What is C Corporation?

The default US corporation, taxed as a separate entity at 21% federally with dividends taxed again at the shareholder level. Standard for VC-backed startups.

Last updated
Updated May 9, 2026
Reading time
4 min read

How it works

A C corporation is the default form of US corporation. "C" refers to Subchapter C of the Internal Revenue Code, the chapter governing default corporate taxation. Every state-formed corporation is a C-corp unless it affirmatively elects S-corp status — and many can't, because they fail S-eligibility.

The defining feature is double taxation:

  1. The corporation pays 21% federal corporate tax on its taxable income (per PwC US Corporate Taxes-on-Corporate-Income).
  2. The corporation distributes after-tax profits as dividends.
  3. Shareholders pay tax on those dividends — at qualified-dividend rates (0%, 15%, or 20% federal) for US individuals; at 30% withholding (often reduced by treaty to 5%, 10%, or 15%) for non-residents.

State CIT layers on top — typically 1% to 10% (per PwC US), with some states (Texas, Wyoming, South Dakota) having no CIT. A new corporate alternative minimum tax (CAMT) at 15% on book income applies to corporations with average annual financial-statement income over $1 billion (per PwC US).

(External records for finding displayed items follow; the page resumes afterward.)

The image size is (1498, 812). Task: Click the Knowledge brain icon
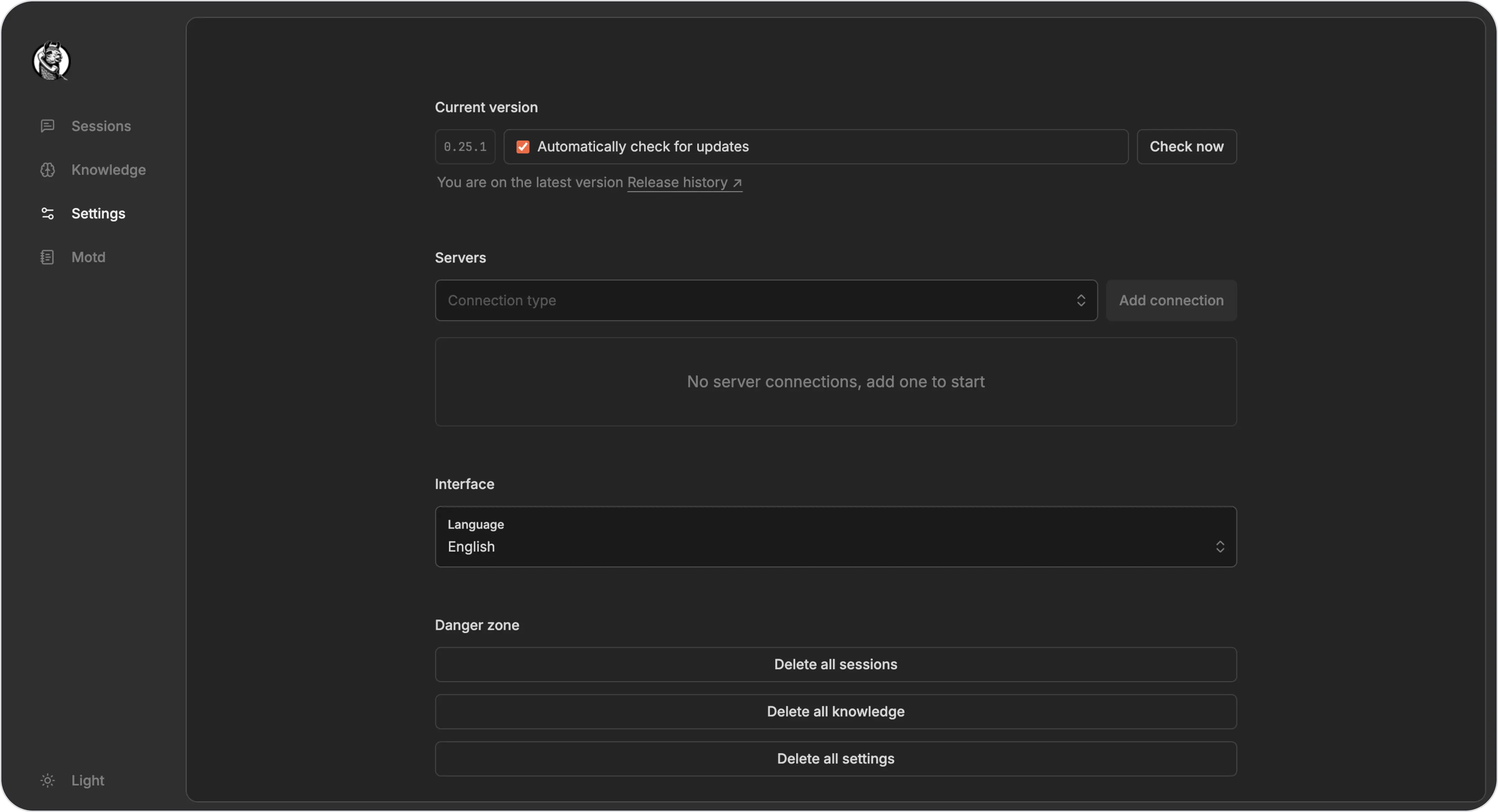[48, 170]
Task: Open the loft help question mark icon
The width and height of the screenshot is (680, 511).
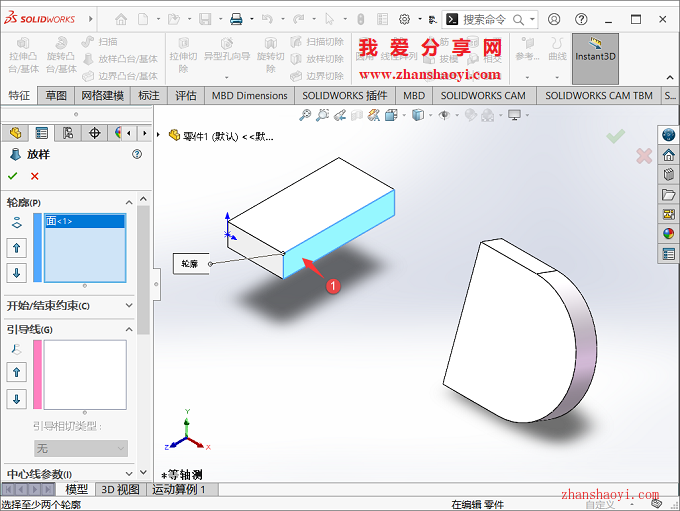Action: [x=137, y=154]
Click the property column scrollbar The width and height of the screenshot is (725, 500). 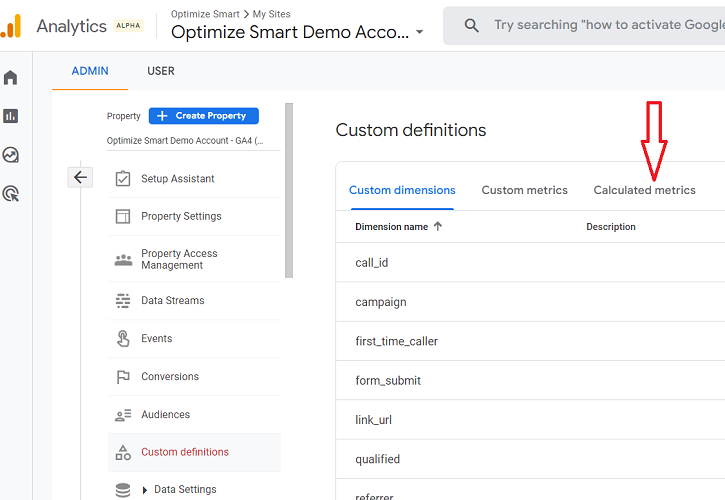click(x=289, y=190)
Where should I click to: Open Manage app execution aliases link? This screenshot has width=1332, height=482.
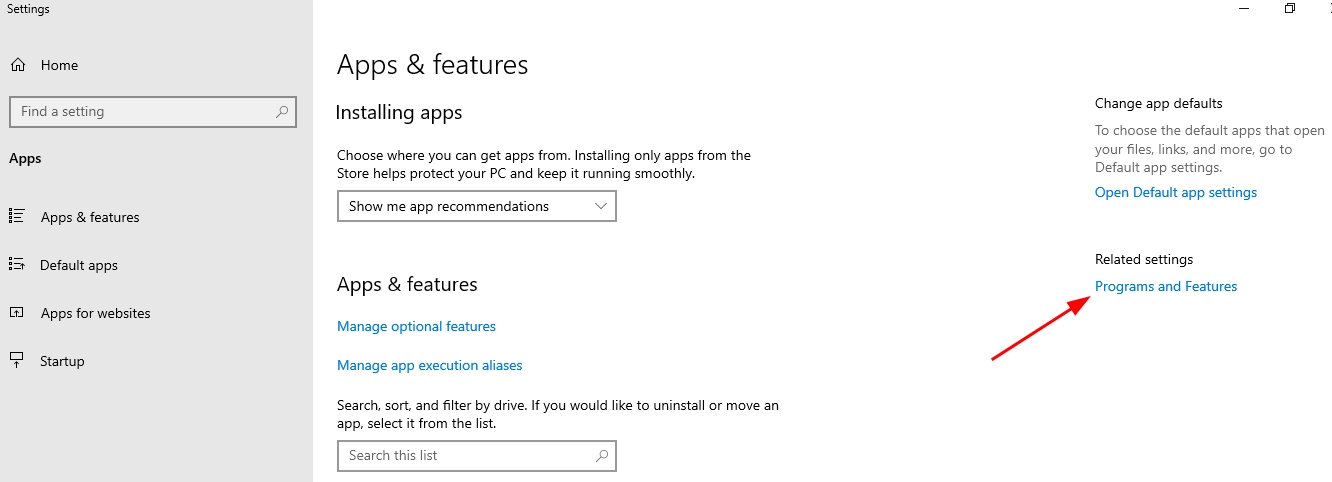[430, 365]
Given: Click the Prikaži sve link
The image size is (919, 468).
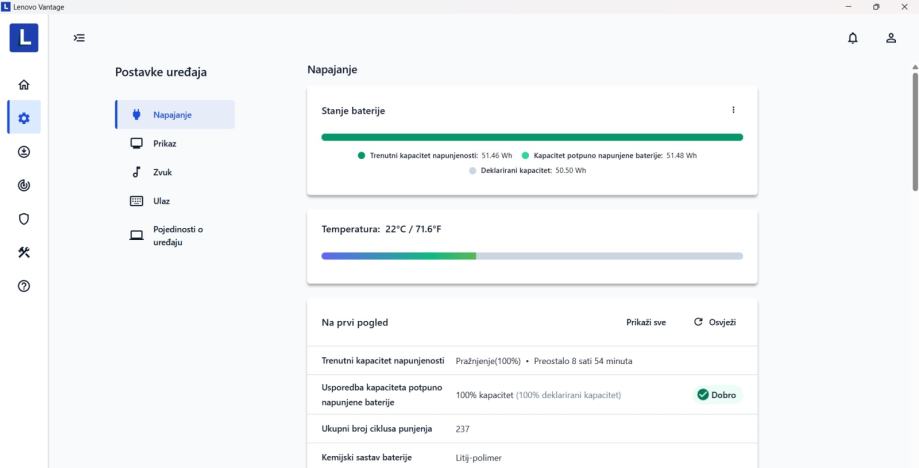Looking at the screenshot, I should (x=646, y=322).
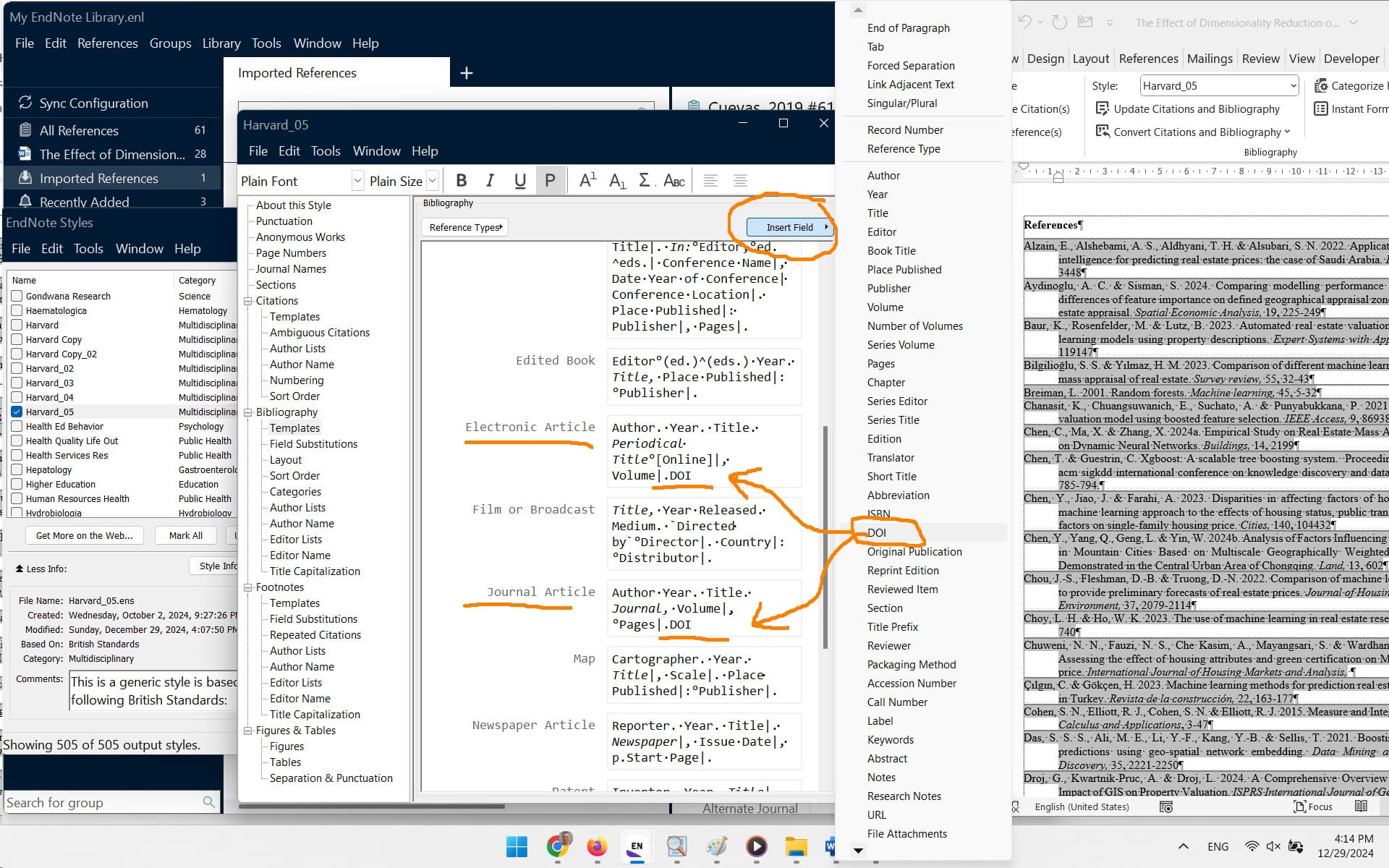Check the Harvard_04 style checkbox
Viewport: 1389px width, 868px height.
(x=17, y=397)
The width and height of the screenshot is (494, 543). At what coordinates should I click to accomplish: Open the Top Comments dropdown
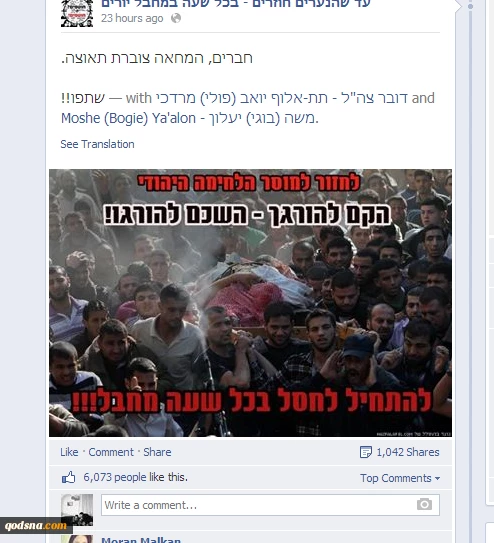pos(400,478)
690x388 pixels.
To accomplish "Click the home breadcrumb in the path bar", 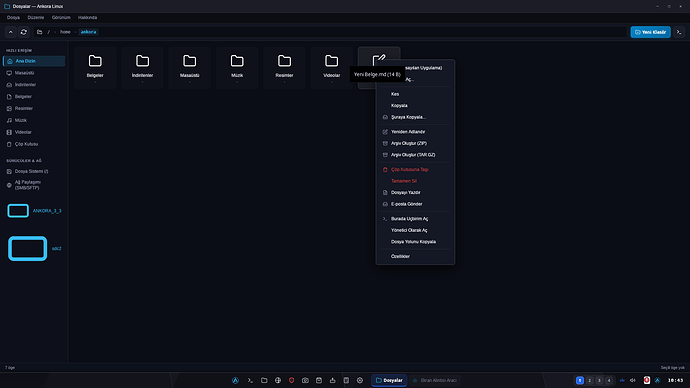I will (x=65, y=32).
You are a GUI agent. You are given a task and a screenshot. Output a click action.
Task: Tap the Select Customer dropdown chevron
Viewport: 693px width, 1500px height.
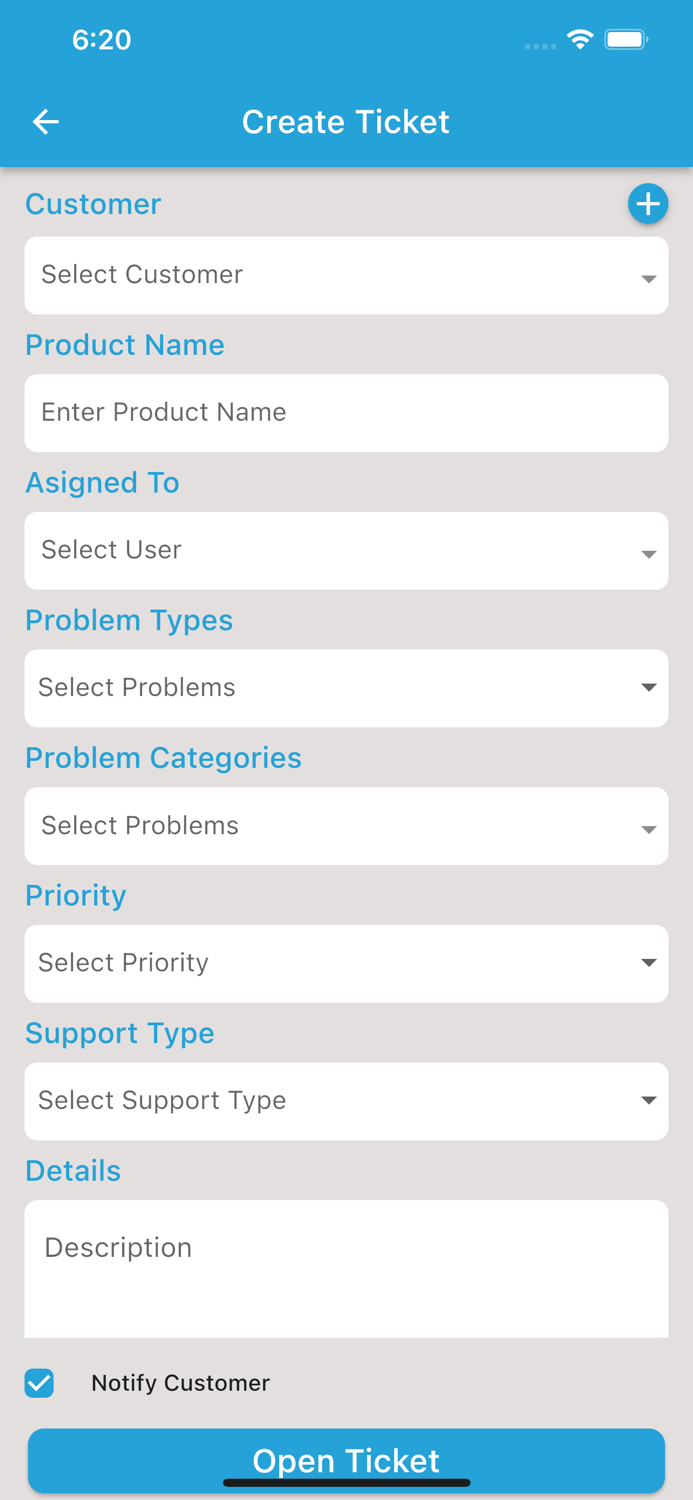[648, 277]
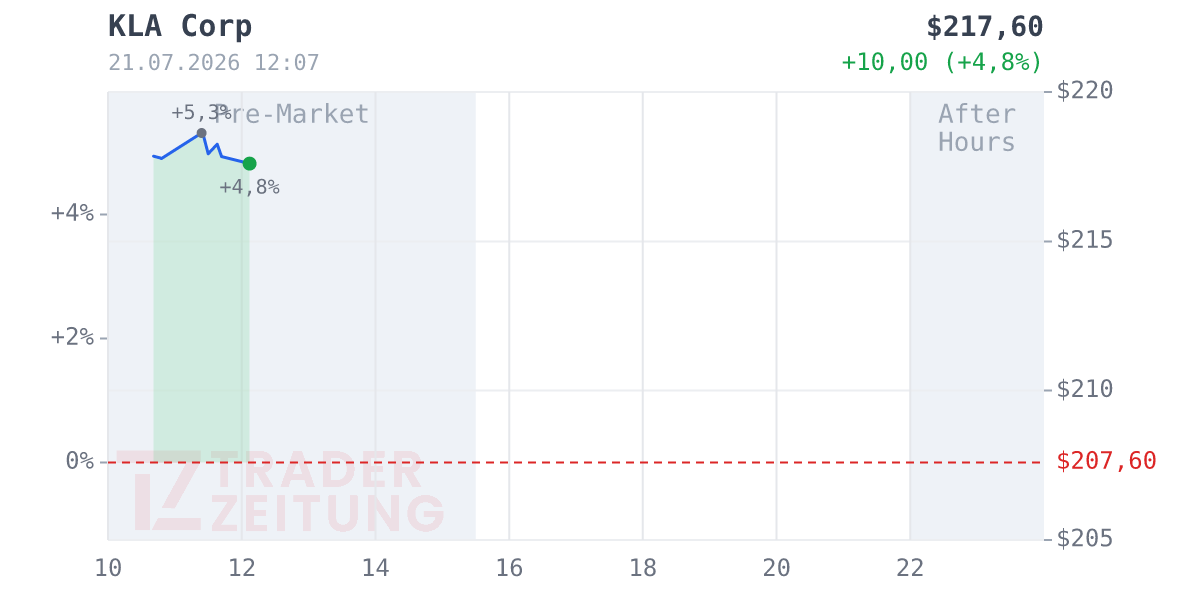This screenshot has width=1200, height=600.
Task: Click the 16 hour tick on time axis
Action: [x=509, y=568]
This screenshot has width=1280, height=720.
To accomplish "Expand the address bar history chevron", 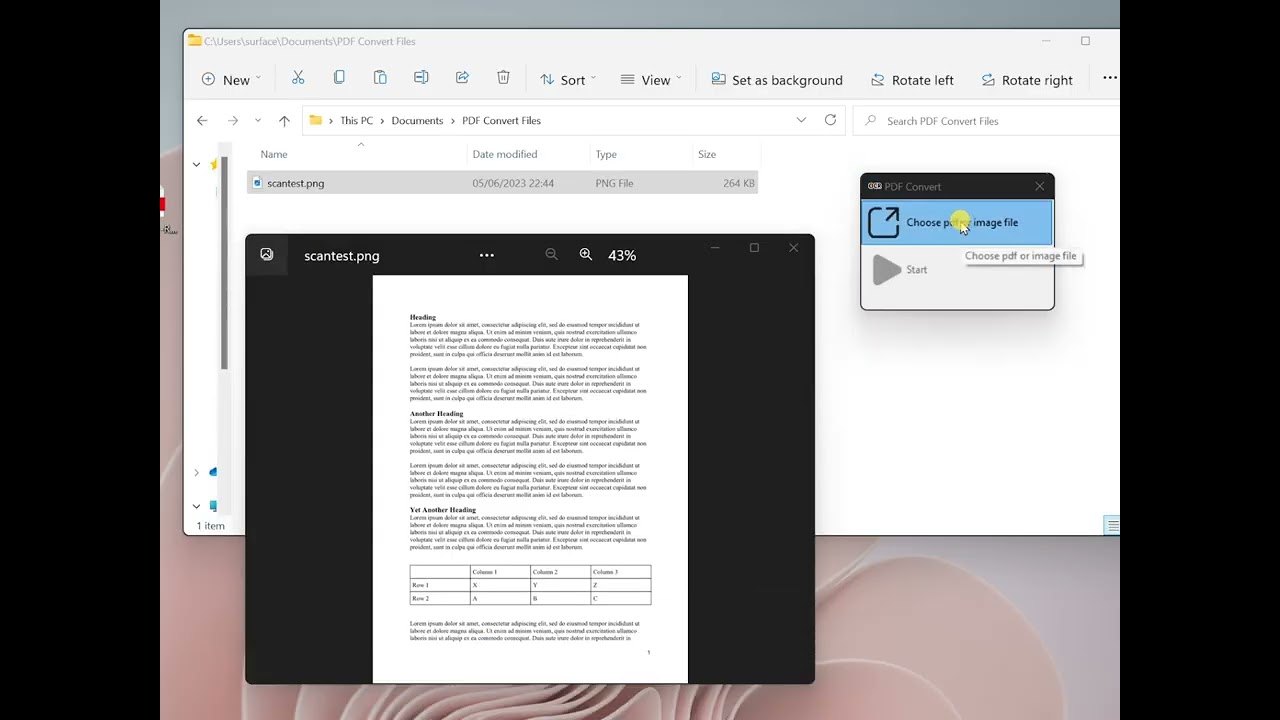I will [x=801, y=120].
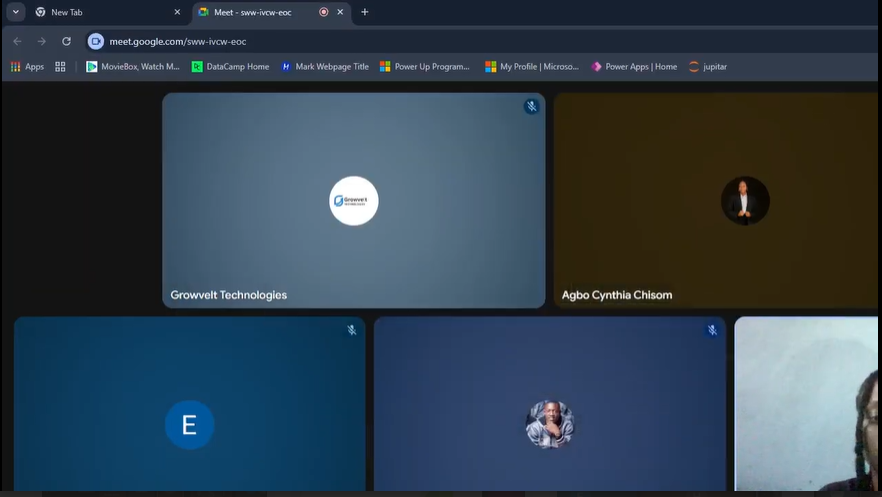Reload the Meet page

click(66, 41)
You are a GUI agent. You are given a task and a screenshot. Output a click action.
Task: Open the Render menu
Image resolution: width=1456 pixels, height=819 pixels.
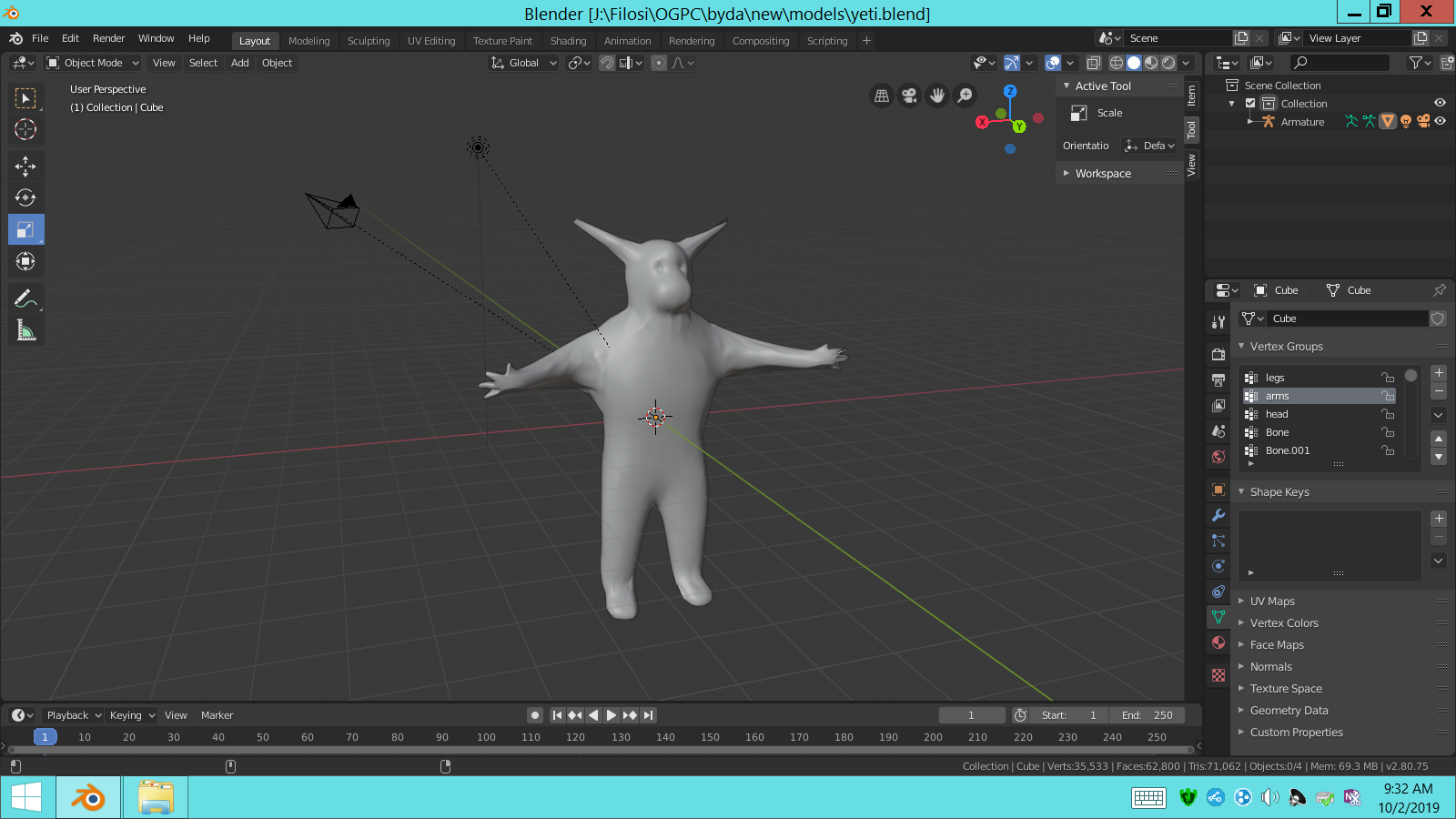tap(108, 38)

The corporation files Form 1120 by 15 April (calendar-year filers), with extensions available via Form 7004.

Why non-residents often pick a C-corp over an LLC

For a non-resident, the trade-off vs. a US LLC tilts on three factors:

  1. No personal US filing. A non-resident shareholder of a C-corp doesn't file Form 1040-NR for the corporation's profits — the corporation files its own 1120, and the shareholder only deals with US tax on dividends actually paid (via FDAP withholding mechanics on W-8BEN).
  2. Predictable withholding. Dividend payments to the foreign shareholder are subject to 30% withholding at source (treaty-reduced), straight onto a 1042-S. Clean, mechanical, no ambiguity.
  3. VC and M&A standard. Almost every term sheet from a US VC fund requires Delaware C-corp status. International acquirers expect it.

The cost: 21% federal + state CIT on every dollar of profit, plus dividend withholding when distributed. For a profitable, fully-taxed business, that's usually 30%+ effective compared to a 0% or low-rate flow-through to a non-resident through an LLC structure.

QSBS and other C-corp-only goodies

C-corp shareholders qualify for Qualified Small Business Stock (QSBS) treatment under §1202 — a meaningful federal capital-gains exclusion on stock held 5+ years, subject to per-issuer caps. QSBS is a US-shareholder benefit; non-residents don't access it unless they become US tax residents during the holding period.

Other C-corp-only items:

  • Net operating losses (NOLs) carry forward indefinitely (with annual usage limits).
  • R&D credit (§41).
  • §83(b) elections on restricted stock with much cleaner mechanics than LLC profits-interests.

Examples

  • YC startup with $2M seed round. Delaware C-corp from day one. Pays 21% federal + state CIT on net income (when profitable), retains earnings to fund growth. Founders' shares qualify for QSBS treatment if held 5+ years.
  • Brazilian founder's US e-commerce company. Forms a Delaware C-corp because his business has US warehousing, US employees, and a US trade or business that would otherwise produce ECI under an LLC structure. C-corp gives clean separation: corporation pays federal + state CIT on net; dividends to the founder are subject to 30% WHT at distribution. His personal US filing is zero.

Common mistakes

  • Picking C-corp by default for a one-person SaaS. Without a fundraising plan or VC-required structure, the double-tax math almost always loses to a single-member LLC.
  • Ignoring state CIT. Federal 21% headline tax masks the additional state layer — California 8.84%, New York 6.5%, Massachusetts 8% — non-trivial.
  • Holding C-corp stock without considering QSBS. Non-US founders who later become US-resident can plan their holding period around QSBS — but only if the corporation, the holding period, and the shareholder all qualify under §1202.
  • Treating dividends as the only distribution path. Buybacks (now subject to a 1% excise tax for public companies under the IRA), liquidating distributions, and stock-redemption mechanics all have different US tax outcomes from straight dividends.

Frequently asked questions

Why would a non-resident pick a C-corp over an LLC?

Cleaner withholding rules, no individual US filing, and access to QSBS and VC funding rounds.

What's the federal C-corp tax rate?

Flat 21% since the 2017 reform, plus state corporate tax on top.